Summit, N.J.-based Celgene beat the consensus estimates, coming in at an adjusted per-share earnings outlook for the year to a range of $3.65 to $3.70, up from $3.60 to $3.65.
Much of Celgene’s boom rests on its blood cancer blockbuster Revlimid, but it also saw cancer treatment Abraxane climb 25.1 percent to $212.2 million for the third quarter. Newcomer arthritis treatment Otezla finally hit the market after a few failures at the FDA slowed its progress but weighed in with $508.5 million in profit for the quarter.
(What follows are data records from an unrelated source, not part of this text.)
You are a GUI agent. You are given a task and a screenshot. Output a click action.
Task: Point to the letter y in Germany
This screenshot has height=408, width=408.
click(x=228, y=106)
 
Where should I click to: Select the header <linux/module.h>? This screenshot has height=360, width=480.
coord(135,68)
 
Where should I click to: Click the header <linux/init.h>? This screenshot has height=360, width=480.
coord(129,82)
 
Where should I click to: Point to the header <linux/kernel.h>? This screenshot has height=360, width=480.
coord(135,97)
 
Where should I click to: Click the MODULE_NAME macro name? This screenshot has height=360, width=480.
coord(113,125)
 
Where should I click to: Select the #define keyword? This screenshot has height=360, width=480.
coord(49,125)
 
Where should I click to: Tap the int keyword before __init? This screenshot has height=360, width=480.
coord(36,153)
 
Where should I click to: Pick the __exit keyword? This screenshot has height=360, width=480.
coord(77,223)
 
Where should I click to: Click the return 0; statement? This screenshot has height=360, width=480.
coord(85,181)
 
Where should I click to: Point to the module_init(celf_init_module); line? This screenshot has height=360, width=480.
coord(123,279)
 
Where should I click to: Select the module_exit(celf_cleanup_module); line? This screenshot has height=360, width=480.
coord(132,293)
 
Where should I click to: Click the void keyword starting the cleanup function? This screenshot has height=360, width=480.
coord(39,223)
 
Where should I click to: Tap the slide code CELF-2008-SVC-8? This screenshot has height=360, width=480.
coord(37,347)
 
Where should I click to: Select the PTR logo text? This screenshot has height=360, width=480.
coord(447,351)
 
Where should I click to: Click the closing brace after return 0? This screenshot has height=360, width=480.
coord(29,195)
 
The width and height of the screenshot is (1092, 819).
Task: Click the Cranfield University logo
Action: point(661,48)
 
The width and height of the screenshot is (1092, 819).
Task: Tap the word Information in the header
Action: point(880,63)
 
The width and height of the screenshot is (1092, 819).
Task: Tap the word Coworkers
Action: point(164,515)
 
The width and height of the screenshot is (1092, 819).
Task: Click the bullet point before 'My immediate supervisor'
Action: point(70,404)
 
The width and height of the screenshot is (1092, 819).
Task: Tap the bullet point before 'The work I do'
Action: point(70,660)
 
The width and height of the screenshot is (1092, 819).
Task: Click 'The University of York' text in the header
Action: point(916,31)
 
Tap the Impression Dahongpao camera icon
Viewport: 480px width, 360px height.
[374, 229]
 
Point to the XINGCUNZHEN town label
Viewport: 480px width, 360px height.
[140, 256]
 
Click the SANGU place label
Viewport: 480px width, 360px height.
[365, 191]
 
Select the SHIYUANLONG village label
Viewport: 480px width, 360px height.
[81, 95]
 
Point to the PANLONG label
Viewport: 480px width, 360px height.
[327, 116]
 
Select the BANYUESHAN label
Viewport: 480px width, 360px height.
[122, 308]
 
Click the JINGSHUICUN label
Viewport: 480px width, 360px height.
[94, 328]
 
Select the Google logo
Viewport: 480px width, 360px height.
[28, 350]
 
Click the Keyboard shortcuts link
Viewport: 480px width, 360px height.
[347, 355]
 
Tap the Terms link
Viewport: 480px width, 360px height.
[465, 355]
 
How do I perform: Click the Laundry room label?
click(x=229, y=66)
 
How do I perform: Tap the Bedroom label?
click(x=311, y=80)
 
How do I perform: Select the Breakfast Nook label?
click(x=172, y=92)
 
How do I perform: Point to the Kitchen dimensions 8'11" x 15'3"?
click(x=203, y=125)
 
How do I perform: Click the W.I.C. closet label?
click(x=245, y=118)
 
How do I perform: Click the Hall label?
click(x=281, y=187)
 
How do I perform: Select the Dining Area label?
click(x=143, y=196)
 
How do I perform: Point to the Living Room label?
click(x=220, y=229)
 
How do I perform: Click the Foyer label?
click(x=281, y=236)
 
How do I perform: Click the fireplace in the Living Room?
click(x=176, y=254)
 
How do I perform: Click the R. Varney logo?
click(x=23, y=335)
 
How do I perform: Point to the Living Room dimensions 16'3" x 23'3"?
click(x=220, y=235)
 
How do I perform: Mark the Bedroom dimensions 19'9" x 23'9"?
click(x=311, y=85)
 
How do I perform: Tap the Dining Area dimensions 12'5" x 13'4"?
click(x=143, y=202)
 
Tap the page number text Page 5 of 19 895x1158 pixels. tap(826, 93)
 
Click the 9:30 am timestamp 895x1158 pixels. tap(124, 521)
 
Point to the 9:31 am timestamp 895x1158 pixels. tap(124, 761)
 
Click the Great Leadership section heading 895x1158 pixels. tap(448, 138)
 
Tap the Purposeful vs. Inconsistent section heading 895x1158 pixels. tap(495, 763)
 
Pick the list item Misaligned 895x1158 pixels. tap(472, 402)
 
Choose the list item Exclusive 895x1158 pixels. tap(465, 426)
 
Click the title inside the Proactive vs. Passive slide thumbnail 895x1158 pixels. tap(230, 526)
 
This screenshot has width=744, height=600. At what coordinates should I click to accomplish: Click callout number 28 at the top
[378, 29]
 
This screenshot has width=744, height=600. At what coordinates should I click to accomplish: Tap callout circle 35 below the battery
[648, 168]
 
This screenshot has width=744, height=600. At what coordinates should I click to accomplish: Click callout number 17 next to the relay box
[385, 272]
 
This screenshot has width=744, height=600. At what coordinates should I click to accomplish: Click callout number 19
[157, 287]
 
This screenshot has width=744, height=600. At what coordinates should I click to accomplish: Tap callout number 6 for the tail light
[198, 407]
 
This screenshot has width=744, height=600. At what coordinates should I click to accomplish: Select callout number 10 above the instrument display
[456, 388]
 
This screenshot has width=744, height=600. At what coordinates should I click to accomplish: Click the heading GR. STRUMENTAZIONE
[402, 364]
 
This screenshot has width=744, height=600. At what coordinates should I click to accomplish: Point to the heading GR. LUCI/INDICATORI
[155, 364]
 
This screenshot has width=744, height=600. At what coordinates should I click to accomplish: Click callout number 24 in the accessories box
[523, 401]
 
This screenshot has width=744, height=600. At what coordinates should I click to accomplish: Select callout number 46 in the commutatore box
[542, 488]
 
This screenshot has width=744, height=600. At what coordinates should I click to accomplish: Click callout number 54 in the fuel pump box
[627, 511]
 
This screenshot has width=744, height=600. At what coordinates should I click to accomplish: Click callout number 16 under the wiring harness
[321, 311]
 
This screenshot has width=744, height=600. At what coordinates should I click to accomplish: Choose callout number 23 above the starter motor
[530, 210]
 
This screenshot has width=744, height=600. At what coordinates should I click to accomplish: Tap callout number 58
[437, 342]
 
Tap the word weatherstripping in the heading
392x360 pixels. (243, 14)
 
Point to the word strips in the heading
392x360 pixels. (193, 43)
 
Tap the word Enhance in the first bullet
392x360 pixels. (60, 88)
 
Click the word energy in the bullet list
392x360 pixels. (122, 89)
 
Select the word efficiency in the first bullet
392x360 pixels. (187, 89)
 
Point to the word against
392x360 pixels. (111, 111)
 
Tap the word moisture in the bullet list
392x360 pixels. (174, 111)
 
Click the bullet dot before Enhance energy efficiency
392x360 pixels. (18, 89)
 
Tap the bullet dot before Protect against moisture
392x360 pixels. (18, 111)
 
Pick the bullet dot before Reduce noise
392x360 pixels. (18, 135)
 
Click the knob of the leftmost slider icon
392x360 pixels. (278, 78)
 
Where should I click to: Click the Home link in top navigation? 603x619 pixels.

All of those number had analysts pleased that the company had outperformed estimates.
“Total revenue and EPS were a bit ahead of the Street and we are impressed with the pace of Revlimid growth driven largely by volume,” wroteJoshua Schimmer, an analyst with Piper Jaffray. “While the quarter wasn’t a blow-out, we are comfortable that LT prospects for CELG remain strong. CELG appears to be well positioned to deliver sustainable mid-20 percent EPS growth for the foreseeable future.”
Calling the results “another fine quarter,” Schimmer added that new data presented this week for Celgene’s Crohn’s disease drug GED-0301 could give the firm an even higher boost in coming quarters.
“The data looks very impressive and is certainly in line with our high expectations. Remission rate in placebo arm (9.5 percent) seems to be low given the ‘wandering’ placebo effect in this disease,” wrote Schimmer in a note to investors.
However, that is is still in line with competitor Humira’s Phase III placebo data for adult patients with moderately to severely active Crohn’s disease, who have remission rate ranges from 7 percent to 12 percent.
“GED-0301 seems to be well tolerated with similar rates of AEs and sAEs across groups, though the safety profile of the drug needs to be further characterized in larger P3 trials,” said Schimmer. “Given GED-0301’s attractive efficacy and safety, in addition to its oral administration, we are increasingly confident that it could emerge as a transformative therapy for Crohn’s disease with blockbuster potential.”
Otezla, too, should also gain traction, said Bret Holley, a biotech analyst with Guggenheim Partners.
“We continue to believe psoriasis is the key market for Otezla, based on the drug’s superior dosing and comparable clinical profile vs. the anti--tumor necrosis factors in this setting. We expect fairly rapid Otezla adoption ahead of the anti-TNFs in psoriasis based on this profile. Additionally, we believe PsA will continue to be a solid Otezla indication, and CELG reported impressive new PsA patient start data on the third quarter call.”